-------- Data excerpts --------
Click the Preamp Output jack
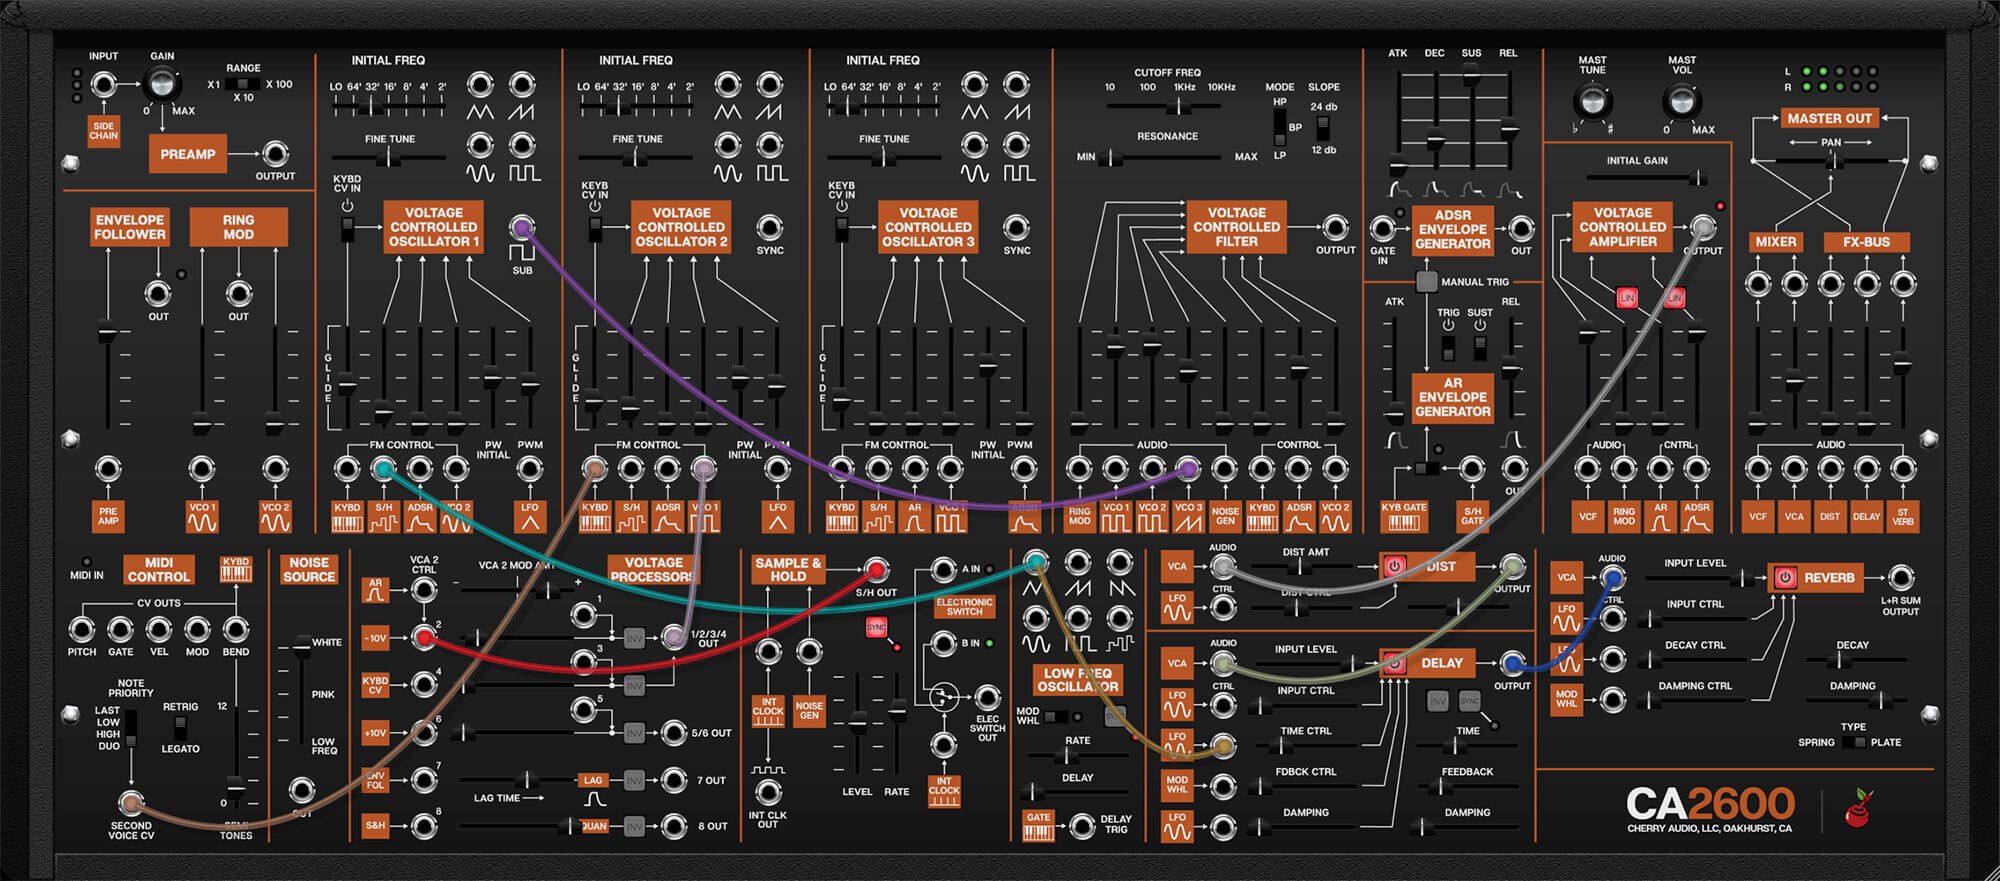 click(275, 154)
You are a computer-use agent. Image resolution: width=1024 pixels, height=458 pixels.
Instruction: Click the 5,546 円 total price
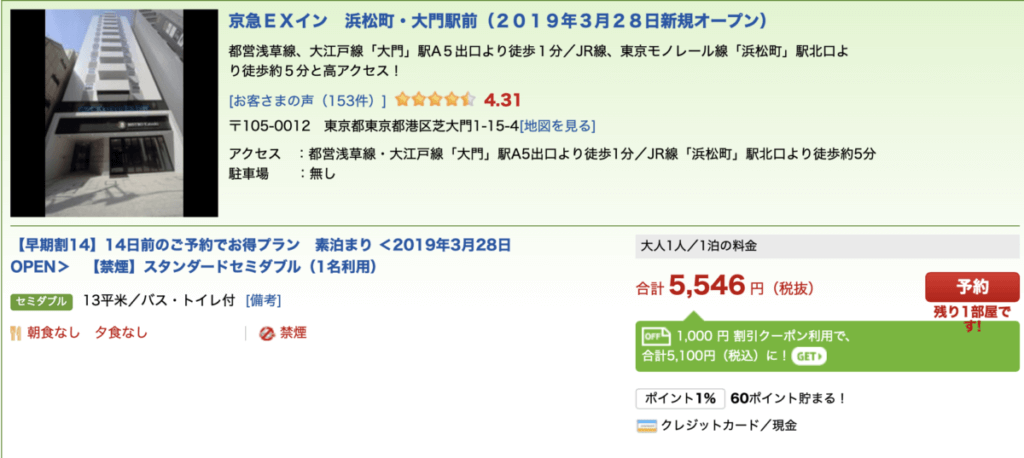click(x=715, y=287)
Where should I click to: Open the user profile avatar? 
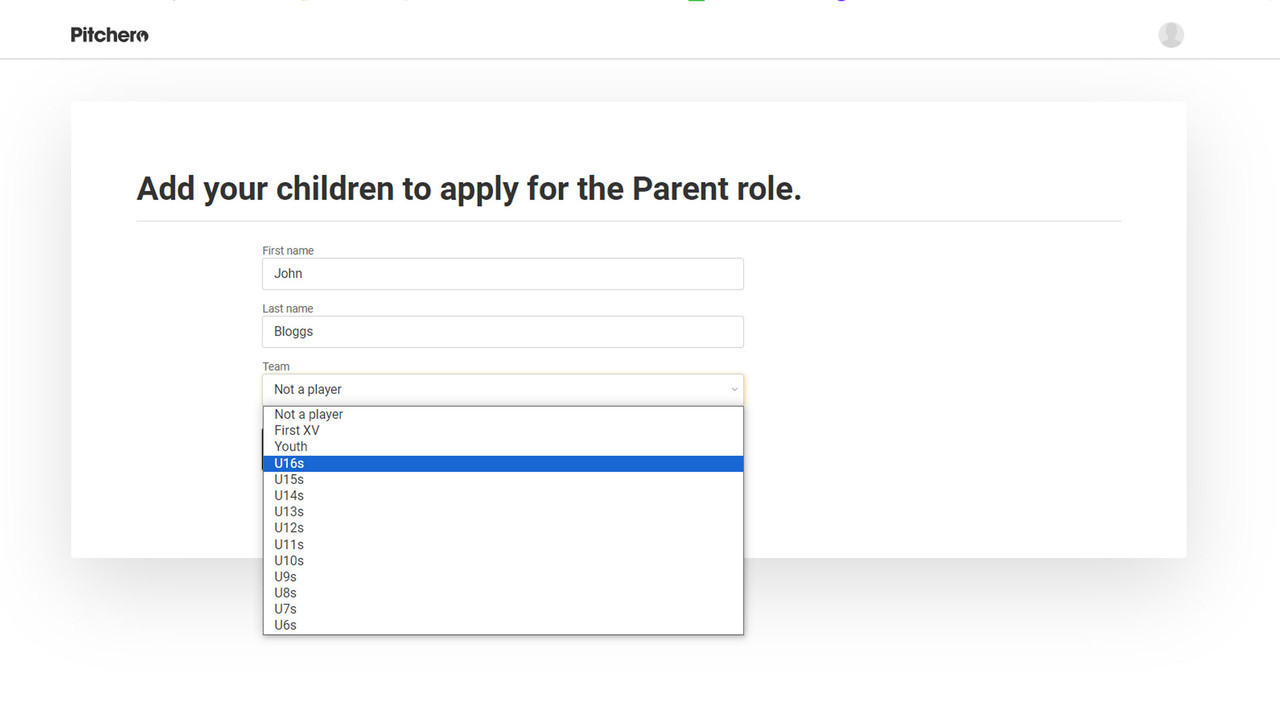point(1171,35)
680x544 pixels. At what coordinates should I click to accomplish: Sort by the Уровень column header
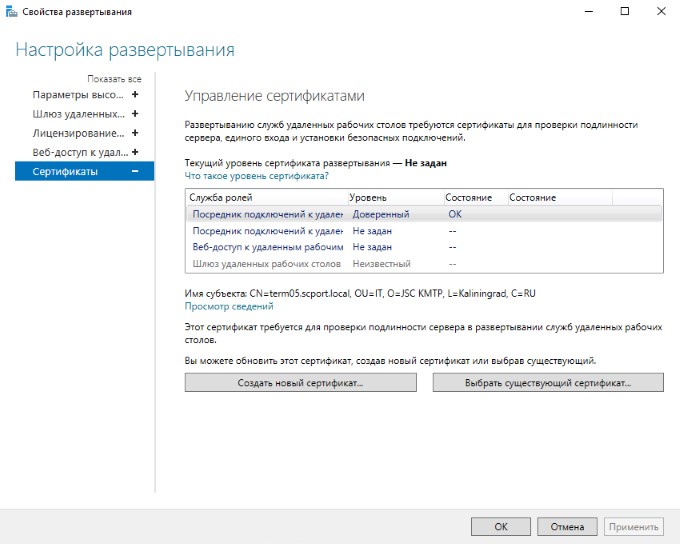[x=395, y=198]
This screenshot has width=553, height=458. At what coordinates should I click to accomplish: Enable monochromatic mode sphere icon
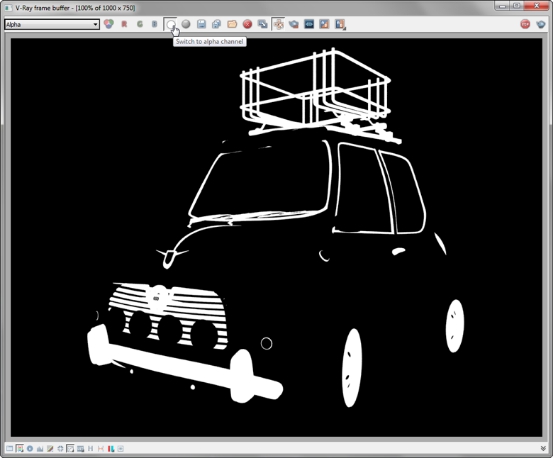186,24
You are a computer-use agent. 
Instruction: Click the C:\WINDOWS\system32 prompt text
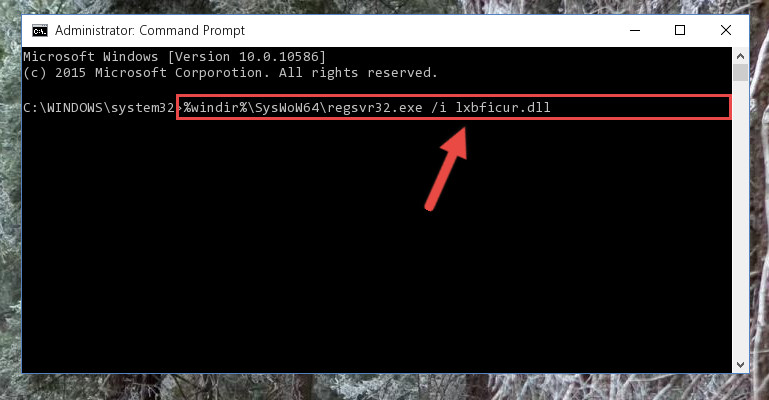click(99, 108)
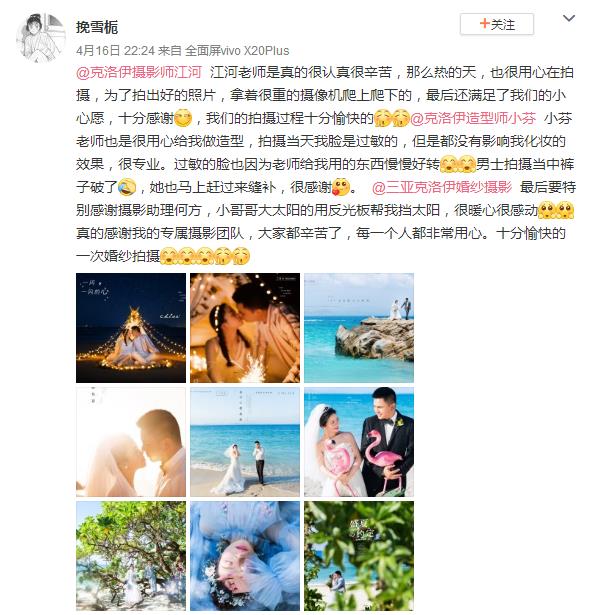Follow this user with the +关注 button
The height and width of the screenshot is (615, 592).
[497, 24]
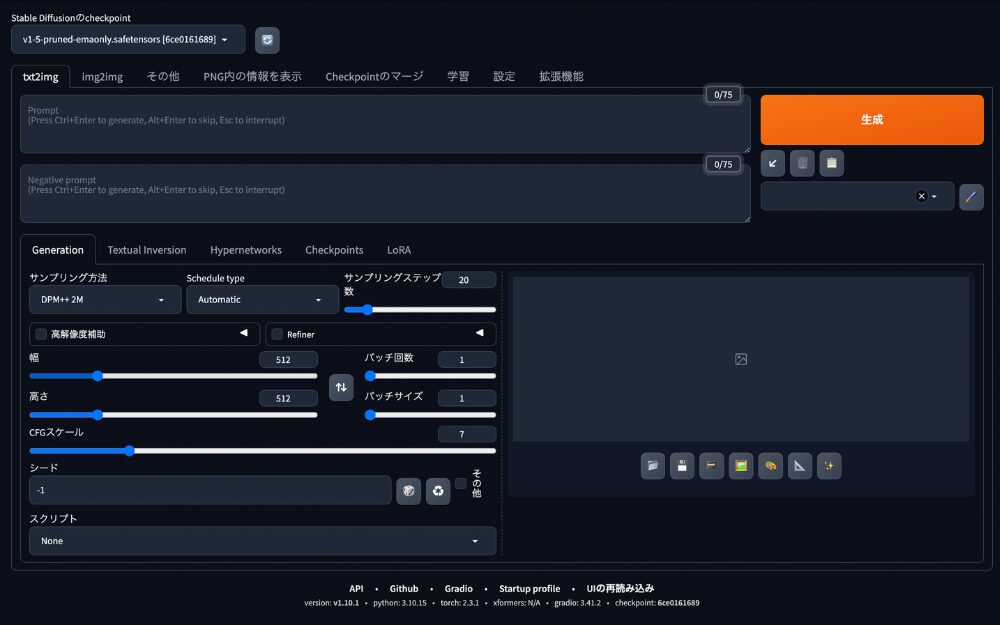Send result to inpaint
Viewport: 1000px width, 625px height.
[x=770, y=465]
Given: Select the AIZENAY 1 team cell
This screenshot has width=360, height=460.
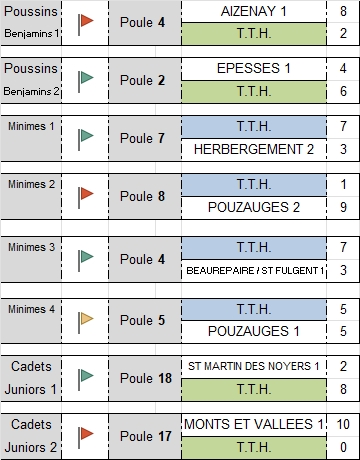Looking at the screenshot, I should (254, 12).
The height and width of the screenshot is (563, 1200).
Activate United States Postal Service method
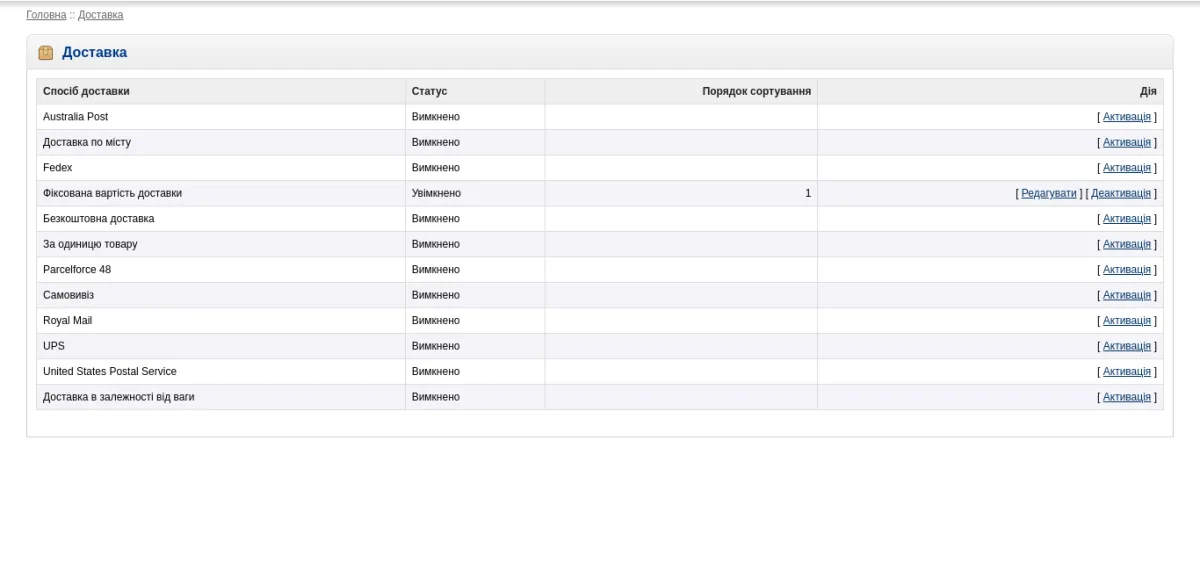coord(1127,372)
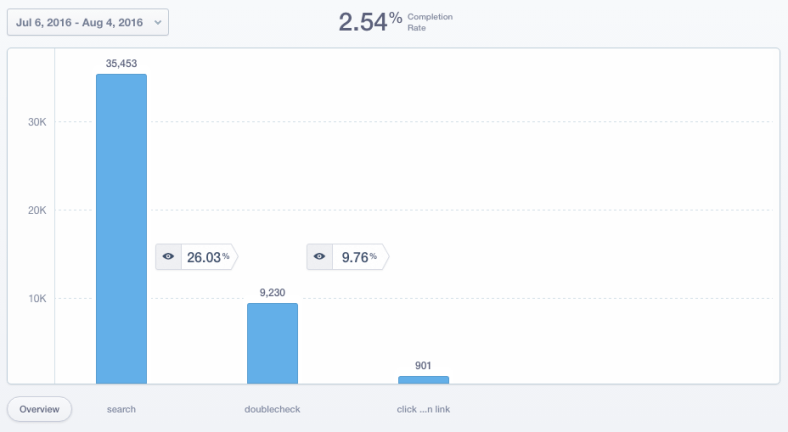Click the 901 value above the last bar

[x=423, y=365]
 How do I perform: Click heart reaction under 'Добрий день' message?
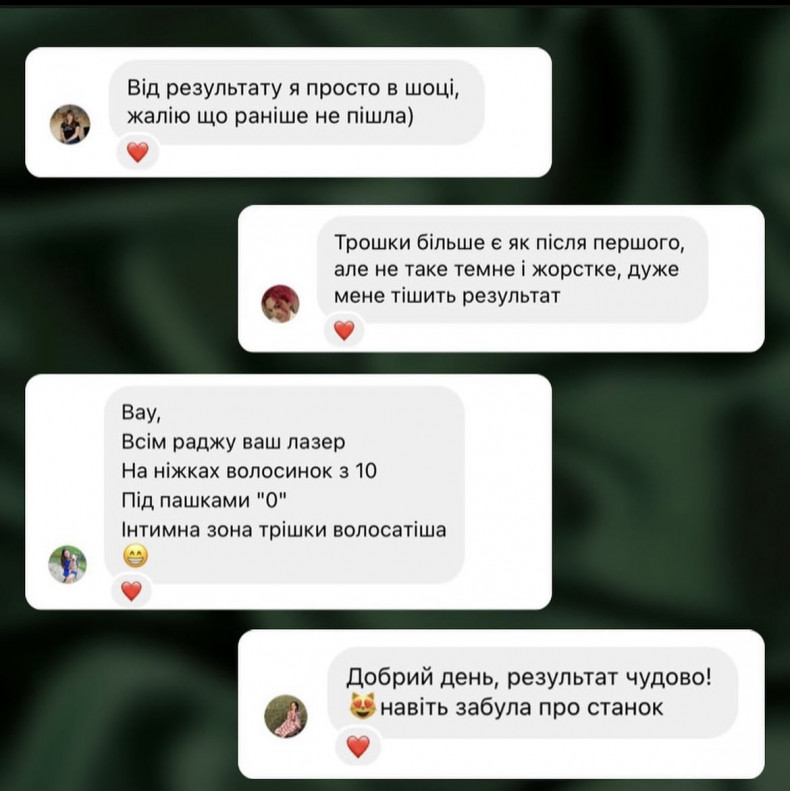pos(358,747)
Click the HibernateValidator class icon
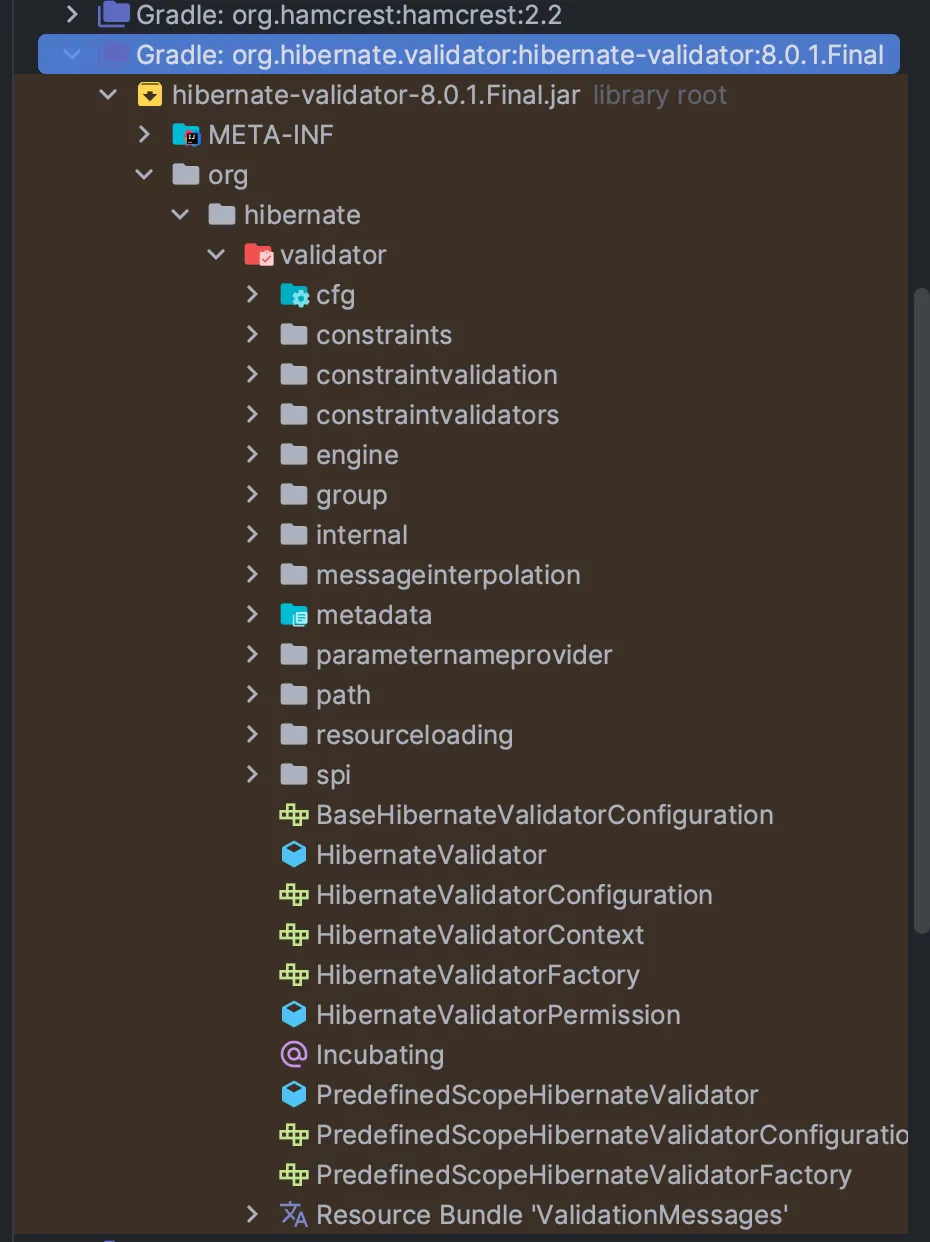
--------
Requirements:
Copy out every line of the data above word for word, leaving out the pictures.

Response to this exercise:
Click the Preamp Output jack
 click(275, 154)
You are a computer-use agent. Image resolution: width=1024 pixels, height=458 pixels.
Instruction: Click the 5,546 円 total price
click(x=715, y=287)
Where should I click to: Open the user profile avatar? 
point(1171,35)
680x544 pixels. At what coordinates should I click to accomplish: Sort by the Уровень column header
[x=395, y=198]
This screenshot has width=553, height=458. At what coordinates should I click to accomplish: Enable monochromatic mode sphere icon
186,24
You are a computer-use agent. 
Instruction: Click the C:\WINDOWS\system32 prompt text
click(99, 108)
Follow this user with the +关注 button
The height and width of the screenshot is (615, 592).
[497, 24]
Send result to inpaint
Viewport: 1000px width, 625px height.
[x=770, y=465]
Given: Select the AIZENAY 1 team cell
This screenshot has width=360, height=460.
Looking at the screenshot, I should (254, 12).
The height and width of the screenshot is (563, 1200).
Activate United States Postal Service method
coord(1127,372)
Click the 901 value above the last bar

[x=423, y=365]
 How do I perform: Click heart reaction under 'Добрий день' message?
pos(358,747)
Click the HibernateValidator class icon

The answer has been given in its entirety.